# [WHAT YOU NEED TO DO]
Retrieve every line from the records in which the word "below" occurs.

Saved entries:
[Start of Attachment]

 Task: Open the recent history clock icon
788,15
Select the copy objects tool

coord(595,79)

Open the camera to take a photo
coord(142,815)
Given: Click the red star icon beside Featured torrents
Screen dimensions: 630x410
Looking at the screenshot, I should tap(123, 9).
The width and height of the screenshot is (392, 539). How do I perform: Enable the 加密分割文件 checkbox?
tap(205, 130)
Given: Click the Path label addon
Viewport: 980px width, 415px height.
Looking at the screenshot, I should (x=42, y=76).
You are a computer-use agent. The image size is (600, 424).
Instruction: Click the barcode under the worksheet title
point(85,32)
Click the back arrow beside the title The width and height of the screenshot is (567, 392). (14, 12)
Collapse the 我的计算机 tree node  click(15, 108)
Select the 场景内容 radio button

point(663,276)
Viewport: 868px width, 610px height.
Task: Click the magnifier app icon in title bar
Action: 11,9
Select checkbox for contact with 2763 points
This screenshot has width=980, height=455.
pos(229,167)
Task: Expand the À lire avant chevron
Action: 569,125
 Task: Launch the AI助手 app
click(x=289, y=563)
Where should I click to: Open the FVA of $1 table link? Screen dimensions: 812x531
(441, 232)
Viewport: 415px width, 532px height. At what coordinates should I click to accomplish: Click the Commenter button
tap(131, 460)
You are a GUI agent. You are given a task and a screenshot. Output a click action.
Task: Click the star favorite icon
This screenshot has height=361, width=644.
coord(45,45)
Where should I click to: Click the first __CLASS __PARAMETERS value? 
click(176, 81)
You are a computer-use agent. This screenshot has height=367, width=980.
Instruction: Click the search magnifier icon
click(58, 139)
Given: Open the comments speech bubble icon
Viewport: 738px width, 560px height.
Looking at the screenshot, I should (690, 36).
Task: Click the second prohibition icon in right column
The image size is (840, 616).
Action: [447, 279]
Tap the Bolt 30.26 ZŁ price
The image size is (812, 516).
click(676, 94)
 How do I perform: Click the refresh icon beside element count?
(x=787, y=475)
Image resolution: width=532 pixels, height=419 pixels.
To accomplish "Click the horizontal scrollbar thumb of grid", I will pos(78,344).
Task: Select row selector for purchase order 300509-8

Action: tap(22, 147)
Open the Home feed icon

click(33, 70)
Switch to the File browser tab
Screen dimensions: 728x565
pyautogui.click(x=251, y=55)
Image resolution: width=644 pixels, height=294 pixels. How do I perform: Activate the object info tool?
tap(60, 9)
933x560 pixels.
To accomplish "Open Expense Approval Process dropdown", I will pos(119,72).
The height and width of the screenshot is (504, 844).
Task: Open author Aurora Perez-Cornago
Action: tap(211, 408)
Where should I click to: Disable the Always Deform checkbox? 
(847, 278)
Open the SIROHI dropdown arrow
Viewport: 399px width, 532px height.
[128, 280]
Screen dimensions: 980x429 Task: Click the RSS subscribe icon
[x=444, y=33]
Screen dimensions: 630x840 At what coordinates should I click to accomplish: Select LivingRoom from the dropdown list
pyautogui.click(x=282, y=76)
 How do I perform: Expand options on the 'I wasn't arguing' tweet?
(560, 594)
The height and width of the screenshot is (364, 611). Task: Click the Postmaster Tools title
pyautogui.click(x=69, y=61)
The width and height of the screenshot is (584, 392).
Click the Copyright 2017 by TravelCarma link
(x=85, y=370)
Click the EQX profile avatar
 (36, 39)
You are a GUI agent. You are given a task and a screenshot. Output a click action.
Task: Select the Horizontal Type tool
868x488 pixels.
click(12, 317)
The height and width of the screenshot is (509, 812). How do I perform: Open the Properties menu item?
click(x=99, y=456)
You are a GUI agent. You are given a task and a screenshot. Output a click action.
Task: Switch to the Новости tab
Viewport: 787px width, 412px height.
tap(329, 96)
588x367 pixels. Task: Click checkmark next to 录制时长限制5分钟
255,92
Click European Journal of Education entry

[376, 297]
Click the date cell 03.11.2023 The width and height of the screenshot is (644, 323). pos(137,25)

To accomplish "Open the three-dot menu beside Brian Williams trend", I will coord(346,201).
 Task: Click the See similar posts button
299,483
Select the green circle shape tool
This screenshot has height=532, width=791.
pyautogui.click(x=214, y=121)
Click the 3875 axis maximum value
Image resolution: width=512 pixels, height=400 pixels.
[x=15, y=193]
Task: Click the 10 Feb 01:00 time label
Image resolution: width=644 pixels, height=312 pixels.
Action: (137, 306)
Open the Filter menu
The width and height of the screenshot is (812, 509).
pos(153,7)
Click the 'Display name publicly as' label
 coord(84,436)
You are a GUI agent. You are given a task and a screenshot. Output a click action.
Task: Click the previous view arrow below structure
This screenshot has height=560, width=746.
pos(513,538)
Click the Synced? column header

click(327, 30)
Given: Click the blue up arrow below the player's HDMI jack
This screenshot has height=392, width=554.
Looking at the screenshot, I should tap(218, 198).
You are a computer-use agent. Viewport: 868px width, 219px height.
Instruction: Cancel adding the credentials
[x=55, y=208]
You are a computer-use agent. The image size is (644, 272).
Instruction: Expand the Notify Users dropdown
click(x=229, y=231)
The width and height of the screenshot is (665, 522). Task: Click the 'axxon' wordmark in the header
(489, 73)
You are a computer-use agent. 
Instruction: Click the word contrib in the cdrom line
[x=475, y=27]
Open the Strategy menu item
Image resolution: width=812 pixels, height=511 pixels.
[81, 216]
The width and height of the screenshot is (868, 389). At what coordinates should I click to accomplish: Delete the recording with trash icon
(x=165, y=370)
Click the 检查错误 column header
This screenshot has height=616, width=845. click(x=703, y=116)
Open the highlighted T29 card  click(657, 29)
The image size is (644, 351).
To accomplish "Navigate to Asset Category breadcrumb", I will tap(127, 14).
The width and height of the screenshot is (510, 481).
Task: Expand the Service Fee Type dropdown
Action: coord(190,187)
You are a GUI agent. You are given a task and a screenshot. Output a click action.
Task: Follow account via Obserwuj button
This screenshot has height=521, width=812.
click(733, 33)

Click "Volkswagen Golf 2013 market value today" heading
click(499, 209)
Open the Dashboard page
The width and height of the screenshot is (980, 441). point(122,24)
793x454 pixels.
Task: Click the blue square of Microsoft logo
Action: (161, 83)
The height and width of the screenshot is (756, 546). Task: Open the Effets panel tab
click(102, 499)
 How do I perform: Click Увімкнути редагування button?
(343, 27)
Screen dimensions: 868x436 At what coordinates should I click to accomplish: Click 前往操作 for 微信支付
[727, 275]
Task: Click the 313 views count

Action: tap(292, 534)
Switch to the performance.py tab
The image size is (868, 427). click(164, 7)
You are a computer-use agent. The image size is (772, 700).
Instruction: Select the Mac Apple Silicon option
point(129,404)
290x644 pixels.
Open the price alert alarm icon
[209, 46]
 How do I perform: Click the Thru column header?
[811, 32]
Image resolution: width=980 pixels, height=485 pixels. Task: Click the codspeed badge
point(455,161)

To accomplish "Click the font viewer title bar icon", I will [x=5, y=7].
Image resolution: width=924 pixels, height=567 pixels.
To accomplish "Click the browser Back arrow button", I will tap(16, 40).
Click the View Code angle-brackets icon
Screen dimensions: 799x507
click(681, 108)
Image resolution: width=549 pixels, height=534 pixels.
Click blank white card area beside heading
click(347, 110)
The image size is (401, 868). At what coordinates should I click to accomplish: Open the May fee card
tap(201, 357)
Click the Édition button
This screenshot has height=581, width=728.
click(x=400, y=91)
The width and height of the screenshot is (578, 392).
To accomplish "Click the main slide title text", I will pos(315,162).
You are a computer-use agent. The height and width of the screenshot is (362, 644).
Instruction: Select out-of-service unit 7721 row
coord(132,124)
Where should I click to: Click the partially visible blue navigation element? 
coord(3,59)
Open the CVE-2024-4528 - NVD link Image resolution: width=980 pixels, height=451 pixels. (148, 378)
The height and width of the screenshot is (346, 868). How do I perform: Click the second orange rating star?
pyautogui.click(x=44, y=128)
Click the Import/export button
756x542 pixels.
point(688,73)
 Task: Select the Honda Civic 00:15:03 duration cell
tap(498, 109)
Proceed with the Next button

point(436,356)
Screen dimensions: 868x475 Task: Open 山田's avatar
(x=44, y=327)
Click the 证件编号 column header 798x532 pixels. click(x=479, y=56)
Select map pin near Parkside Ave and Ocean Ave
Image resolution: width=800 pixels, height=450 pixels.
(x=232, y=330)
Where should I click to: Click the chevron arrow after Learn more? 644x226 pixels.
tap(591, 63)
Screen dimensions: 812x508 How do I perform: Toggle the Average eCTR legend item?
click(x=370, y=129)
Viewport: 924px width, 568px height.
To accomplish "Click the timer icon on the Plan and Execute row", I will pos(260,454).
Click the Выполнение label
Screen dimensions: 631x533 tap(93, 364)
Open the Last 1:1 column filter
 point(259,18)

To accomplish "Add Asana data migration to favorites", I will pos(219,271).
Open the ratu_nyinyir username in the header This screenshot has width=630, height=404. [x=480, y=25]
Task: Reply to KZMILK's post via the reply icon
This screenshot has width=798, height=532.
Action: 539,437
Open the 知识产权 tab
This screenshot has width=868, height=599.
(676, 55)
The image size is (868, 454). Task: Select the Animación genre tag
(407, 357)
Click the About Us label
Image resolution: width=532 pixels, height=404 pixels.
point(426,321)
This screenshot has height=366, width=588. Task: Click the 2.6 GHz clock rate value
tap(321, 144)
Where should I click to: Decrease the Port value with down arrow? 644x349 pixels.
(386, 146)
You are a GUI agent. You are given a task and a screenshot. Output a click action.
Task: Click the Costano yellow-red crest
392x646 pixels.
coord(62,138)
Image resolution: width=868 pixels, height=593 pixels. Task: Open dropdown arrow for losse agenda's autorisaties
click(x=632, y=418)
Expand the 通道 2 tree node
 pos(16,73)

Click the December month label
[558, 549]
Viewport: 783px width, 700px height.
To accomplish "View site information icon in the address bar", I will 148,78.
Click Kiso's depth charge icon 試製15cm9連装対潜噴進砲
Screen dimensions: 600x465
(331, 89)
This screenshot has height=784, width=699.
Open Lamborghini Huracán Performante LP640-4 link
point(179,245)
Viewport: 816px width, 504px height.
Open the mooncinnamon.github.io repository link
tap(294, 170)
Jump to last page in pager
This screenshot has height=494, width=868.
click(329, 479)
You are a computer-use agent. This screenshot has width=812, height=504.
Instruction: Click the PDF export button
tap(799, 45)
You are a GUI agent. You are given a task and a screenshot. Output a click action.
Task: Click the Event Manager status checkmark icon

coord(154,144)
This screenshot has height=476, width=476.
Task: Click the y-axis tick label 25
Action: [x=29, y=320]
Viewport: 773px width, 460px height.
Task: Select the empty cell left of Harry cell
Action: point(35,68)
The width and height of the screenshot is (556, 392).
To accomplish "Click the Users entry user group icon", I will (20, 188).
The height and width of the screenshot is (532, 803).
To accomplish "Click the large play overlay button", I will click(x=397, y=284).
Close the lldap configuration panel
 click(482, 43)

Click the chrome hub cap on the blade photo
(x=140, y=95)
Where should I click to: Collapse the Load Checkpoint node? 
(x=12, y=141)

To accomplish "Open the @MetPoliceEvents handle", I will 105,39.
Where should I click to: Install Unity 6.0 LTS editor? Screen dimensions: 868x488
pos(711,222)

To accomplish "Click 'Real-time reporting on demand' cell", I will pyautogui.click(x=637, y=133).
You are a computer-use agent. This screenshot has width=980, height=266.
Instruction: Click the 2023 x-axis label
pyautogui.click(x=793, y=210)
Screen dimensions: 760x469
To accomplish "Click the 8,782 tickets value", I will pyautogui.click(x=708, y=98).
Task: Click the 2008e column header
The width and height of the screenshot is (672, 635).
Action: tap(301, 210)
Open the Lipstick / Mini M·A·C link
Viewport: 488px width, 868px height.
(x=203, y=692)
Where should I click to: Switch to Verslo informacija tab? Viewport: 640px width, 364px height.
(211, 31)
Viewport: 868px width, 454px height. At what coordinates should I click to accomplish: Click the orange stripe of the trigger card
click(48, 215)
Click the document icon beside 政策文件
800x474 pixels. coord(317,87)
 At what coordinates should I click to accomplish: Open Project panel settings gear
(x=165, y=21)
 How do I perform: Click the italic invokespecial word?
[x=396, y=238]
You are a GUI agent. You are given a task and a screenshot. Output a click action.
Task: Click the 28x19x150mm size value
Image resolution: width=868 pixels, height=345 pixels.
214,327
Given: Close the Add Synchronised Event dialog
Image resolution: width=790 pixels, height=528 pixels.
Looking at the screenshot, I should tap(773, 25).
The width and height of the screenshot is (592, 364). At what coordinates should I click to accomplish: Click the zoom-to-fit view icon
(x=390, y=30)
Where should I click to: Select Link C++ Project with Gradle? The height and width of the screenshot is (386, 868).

[End of Attachment]

# [RESULT]
Task: Click the previous view arrow below structure
Given: Click the blue up arrow below the player's HDMI jack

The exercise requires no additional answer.